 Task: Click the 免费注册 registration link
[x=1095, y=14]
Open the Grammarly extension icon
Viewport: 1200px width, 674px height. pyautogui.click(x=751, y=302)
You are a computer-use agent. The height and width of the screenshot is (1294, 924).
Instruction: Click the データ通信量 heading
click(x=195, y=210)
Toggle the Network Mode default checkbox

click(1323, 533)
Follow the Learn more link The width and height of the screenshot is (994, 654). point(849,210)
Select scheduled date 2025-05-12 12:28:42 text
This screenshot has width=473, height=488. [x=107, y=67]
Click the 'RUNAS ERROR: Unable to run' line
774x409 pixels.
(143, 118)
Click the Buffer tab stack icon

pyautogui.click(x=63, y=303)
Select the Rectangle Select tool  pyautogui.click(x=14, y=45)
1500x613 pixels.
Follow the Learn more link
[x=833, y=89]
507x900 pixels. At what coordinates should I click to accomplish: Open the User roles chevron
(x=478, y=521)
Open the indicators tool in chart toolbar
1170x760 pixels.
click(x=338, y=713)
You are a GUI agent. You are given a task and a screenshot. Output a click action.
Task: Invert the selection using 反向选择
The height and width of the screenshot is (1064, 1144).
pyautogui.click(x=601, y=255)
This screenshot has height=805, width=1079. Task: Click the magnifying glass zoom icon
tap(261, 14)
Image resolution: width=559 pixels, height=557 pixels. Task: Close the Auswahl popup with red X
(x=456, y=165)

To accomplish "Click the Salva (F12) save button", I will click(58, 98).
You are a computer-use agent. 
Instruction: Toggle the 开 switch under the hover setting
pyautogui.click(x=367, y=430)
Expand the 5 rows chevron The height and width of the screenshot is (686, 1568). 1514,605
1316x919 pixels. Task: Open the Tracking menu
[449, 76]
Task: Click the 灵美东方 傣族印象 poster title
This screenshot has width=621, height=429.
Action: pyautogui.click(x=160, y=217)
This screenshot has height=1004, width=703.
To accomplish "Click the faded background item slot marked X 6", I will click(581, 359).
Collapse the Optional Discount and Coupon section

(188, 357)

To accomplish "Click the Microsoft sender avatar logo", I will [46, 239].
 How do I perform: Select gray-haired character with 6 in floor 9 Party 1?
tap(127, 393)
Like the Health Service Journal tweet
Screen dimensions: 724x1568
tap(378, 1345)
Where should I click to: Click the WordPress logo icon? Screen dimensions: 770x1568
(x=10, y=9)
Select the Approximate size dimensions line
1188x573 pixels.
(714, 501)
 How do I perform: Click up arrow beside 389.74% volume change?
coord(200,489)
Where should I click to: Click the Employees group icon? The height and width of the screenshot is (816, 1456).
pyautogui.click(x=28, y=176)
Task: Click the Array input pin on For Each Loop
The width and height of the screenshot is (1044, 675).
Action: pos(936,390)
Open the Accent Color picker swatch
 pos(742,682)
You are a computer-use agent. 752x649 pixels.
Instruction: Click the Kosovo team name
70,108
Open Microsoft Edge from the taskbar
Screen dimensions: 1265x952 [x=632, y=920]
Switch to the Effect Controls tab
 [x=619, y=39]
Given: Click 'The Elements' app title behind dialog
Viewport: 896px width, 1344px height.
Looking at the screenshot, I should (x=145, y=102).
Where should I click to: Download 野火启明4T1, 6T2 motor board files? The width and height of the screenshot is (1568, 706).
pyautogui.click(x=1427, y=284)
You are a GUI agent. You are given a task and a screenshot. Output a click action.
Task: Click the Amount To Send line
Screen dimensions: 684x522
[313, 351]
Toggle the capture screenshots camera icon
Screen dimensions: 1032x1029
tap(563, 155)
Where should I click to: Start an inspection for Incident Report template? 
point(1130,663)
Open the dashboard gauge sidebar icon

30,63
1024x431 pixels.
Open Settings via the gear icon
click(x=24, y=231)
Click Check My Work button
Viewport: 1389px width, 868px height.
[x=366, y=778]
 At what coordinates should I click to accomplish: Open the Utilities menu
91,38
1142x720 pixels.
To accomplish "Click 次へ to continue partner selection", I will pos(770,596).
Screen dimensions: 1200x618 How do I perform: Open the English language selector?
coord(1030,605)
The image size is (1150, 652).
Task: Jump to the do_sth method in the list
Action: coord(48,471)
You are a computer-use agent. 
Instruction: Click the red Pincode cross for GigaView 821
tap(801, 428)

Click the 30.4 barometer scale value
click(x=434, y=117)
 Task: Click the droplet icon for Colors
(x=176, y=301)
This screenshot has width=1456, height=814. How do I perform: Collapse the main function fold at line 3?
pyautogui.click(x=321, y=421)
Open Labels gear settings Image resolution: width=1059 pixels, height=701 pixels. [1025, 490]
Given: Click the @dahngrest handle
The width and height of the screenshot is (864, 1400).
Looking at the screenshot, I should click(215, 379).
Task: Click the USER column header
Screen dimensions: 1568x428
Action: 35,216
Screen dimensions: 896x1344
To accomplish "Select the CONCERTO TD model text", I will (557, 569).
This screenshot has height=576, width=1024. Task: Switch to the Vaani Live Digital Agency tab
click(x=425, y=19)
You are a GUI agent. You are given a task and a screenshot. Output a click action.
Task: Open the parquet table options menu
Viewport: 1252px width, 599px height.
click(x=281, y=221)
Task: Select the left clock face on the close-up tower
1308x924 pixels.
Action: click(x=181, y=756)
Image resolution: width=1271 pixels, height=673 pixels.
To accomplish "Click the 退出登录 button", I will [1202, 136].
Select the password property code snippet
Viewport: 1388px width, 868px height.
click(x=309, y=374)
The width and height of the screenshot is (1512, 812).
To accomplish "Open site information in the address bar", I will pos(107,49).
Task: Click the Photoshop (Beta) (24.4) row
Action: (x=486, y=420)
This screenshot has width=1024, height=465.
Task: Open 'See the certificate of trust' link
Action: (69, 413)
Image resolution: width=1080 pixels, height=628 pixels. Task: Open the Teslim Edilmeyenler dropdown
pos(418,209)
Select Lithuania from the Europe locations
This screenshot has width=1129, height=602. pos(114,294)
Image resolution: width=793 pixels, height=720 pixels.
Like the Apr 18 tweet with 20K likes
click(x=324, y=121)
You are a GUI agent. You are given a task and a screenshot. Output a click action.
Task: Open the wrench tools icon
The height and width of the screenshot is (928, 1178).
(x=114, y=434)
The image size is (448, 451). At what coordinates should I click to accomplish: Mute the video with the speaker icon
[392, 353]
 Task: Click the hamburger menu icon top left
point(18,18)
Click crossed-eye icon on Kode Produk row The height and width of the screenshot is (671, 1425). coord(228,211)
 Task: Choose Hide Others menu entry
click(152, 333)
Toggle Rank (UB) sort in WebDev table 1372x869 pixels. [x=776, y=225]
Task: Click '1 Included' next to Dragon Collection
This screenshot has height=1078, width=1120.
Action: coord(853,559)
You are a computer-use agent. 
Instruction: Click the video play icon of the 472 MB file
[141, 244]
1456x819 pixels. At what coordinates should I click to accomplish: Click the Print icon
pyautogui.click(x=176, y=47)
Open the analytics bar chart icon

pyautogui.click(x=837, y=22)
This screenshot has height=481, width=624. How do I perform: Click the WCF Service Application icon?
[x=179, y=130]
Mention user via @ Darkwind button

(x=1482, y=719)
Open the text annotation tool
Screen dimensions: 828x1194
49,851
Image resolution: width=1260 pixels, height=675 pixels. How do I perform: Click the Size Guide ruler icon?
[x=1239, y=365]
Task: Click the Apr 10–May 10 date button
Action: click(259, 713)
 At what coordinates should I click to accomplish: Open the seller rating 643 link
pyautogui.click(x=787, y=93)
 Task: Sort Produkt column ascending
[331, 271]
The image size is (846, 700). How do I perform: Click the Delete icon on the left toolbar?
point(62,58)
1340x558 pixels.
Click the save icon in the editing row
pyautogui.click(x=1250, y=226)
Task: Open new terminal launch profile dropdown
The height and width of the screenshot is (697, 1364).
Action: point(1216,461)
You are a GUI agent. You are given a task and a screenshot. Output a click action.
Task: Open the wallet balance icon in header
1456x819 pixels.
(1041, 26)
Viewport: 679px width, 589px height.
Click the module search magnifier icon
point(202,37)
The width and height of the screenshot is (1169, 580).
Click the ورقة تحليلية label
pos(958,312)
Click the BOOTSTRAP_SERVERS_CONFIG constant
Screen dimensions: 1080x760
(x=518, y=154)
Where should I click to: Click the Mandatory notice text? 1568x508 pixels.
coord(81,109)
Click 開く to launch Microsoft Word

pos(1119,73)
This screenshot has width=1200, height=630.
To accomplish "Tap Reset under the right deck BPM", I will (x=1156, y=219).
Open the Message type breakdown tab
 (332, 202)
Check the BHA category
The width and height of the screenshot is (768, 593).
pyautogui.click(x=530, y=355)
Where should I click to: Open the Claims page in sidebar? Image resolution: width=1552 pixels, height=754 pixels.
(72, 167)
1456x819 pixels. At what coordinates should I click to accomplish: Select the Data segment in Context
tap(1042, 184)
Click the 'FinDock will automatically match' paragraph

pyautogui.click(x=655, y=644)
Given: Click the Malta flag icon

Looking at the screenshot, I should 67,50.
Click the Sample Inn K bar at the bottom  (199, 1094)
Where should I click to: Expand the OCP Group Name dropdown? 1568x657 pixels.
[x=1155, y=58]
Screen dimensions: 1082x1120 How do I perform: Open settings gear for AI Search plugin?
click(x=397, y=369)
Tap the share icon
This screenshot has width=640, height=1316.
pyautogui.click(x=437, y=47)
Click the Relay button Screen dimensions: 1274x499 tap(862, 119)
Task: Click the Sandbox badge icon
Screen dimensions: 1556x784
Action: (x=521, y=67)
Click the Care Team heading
****************
**Exercise goal**
Copy out every line of the listing above that contains the word "coordinates", treating uppercase and lowercase as different.

**Answer to the exercise**
507x900 pixels. At what coordinates should I click to accomplish: Open the User roles chevron
 At what coordinates should I click to accomplish: Open the Utilities menu
The image size is (448, 451). At what coordinates should I click to accomplish: Mute the video with the speaker icon
1456x819 pixels. At what coordinates should I click to accomplish: Click the Print icon
 At what coordinates should I click to accomplish: Open the seller rating 643 link
1456x819 pixels. At what coordinates should I click to accomplish: Select the Data segment in Context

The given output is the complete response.